*** Dataset extract

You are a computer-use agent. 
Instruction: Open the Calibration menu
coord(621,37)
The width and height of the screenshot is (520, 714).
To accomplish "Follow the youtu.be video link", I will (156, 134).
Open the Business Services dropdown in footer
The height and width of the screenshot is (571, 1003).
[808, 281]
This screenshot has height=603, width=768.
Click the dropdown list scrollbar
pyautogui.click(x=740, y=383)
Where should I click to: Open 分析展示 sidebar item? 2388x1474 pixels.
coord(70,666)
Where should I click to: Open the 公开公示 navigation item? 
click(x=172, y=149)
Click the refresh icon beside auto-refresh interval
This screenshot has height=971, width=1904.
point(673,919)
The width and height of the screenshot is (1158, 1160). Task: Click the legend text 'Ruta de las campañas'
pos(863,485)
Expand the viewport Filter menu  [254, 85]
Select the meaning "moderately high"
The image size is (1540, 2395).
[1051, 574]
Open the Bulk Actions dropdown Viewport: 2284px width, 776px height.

******

Return all of the data above as a JSON list of strings with one string per line, leaving out blank lines.

[
  "You are a computer-use agent. ",
  "Instruction: Open the Calibration menu",
  "coord(621,37)",
  "The width and height of the screenshot is (520, 714).",
  "To accomplish \"Follow the youtu.be video link\", I will (156, 134).",
  "Open the Business Services dropdown in footer",
  "The height and width of the screenshot is (571, 1003).",
  "[808, 281]",
  "This screenshot has height=603, width=768.",
  "Click the dropdown list scrollbar",
  "pyautogui.click(x=740, y=383)",
  "Where should I click to: Open 分析展示 sidebar item? 2388x1474 pixels.",
  "coord(70,666)",
  "Where should I click to: Open the 公开公示 navigation item? ",
  "click(x=172, y=149)",
  "Click the refresh icon beside auto-refresh interval",
  "This screenshot has height=971, width=1904.",
  "point(673,919)",
  "The width and height of the screenshot is (1158, 1160). Task: Click the legend text 'Ruta de las campañas'",
  "pos(863,485)",
  "Expand the viewport Filter menu  [254, 85]",
  "Select the meaning \"moderately high\"",
  "The image size is (1540, 2395).",
  "[1051, 574]",
  "Open the Bulk Actions dropdown Viewport: 2284px width, 776px height."
]